━━━━━ TEXT PASSAGE ━━━━━

What creators are encountering now is not a broken system. It is a system behaving exactly as designed one that no longer subsidizes discovery, and no longer pretends to.

Footnotes (this section)
[2] “Single digits” as a contemporary benchmark framing for organic reach rates is commonly used in social analytics guidance (noting low organic reach rates as normal for many accounts/pages).

What This Means Functionally

When creatives and brands say, “social media doesn’t work like it used to,” they’re rarely talking only about declining reach. What they’re sensing is a deeper functional shift. For a long time, social platforms collapsed several critical roles into a single interface. Today, those roles have quietly separated.

For much of the last decade, social media performed four jobs at once:

  • Discovery — it suggested that you exist
  • Distribution — it delivered your work to others
  • Validation — it signaled social proof
  • Retention — it kept people close over time

That configuration no longer holds.

━━━━━ RAW DATA ━━━━━

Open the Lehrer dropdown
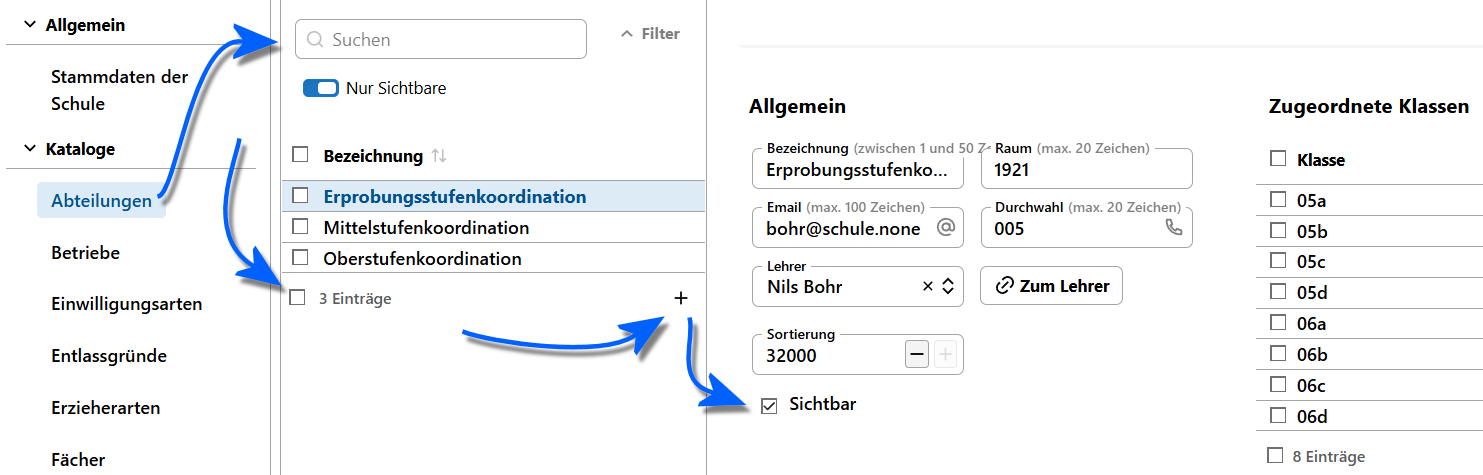 tap(948, 286)
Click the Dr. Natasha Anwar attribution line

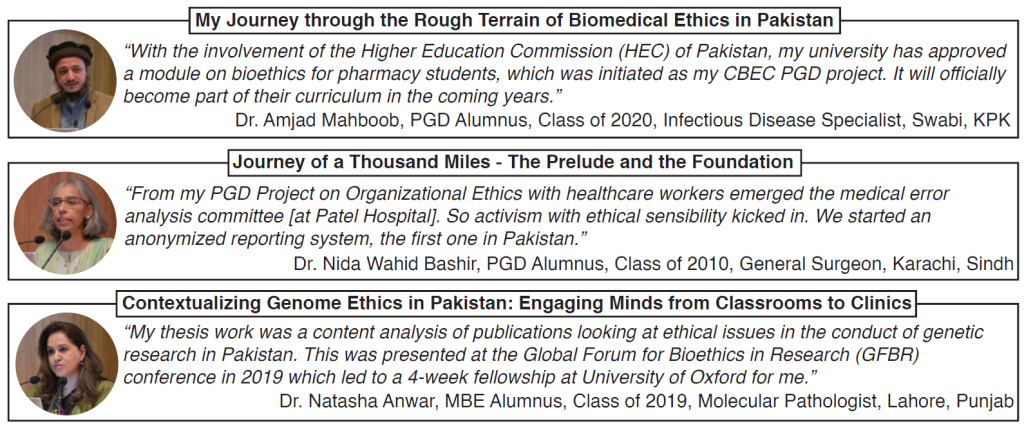coord(646,403)
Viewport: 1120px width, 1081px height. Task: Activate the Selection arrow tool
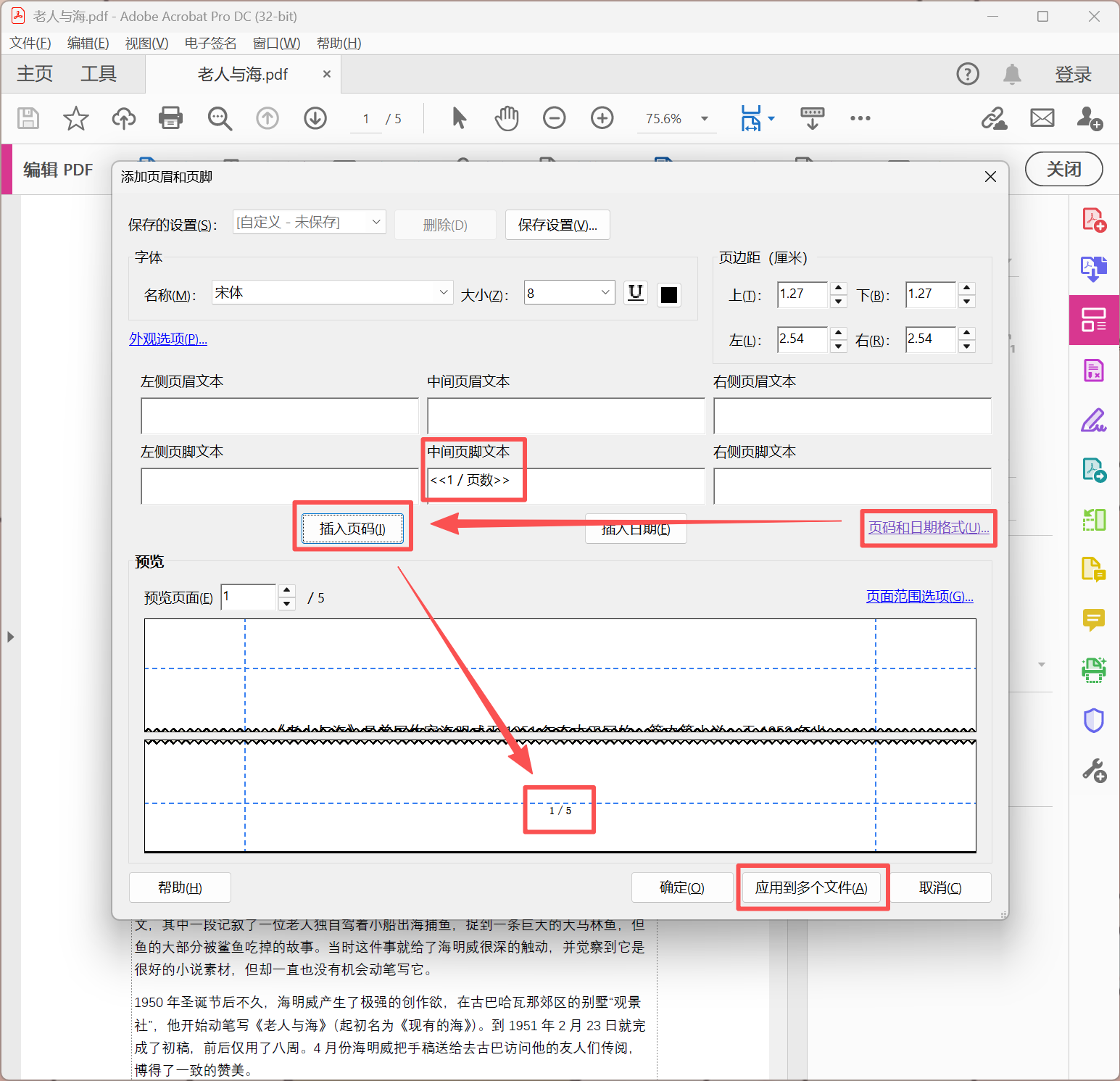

━━━━━

▶ _AIM_: Write the next part of the passage on how social media's role for creators has shifted, starting right after its final line.

▶ _WRITTEN ANSWER_:
What’s happening is not replacement, but unbundling. Each of these functions still exists, but they are no longer handled by the same systems, nor governed by the same incentives. The feed no longer performs all four roles simultaneously and the confusion many creatives feel comes from continuing to use it as though it does.

Discovery has largely exited the feed. People increasingly encounter new work through adjacency being referenced, forwarded, cited, or embedded inside someone else’s trusted context (Dm’s shares is a great example of this).

Distribution has followed a similar path. It no longer means reaching as many strangers as possible. It means reaching the same people repeatedly without friction. Email lists, subscription newsletters, private links, and small-group channels outperform feeds when it comes to consistency and recall.

Validation has also shifted. Metrics that once stood in for credibility (likes, follows, views) have become suspicious and inflated. What carries weight now is reputation density: who returns, who forwards, who references your work in other rooms. Ten people who act on your ideas matter more than ten thousand who scroll past them.

Retention is perhaps the most misunderstood. It is no longer driven by engagement tricks or dopamine loops. Retention now operates through rhythm and ritual. People stay when they know when to expect you, when your presence fits into their thinking, and when your role is legible over time.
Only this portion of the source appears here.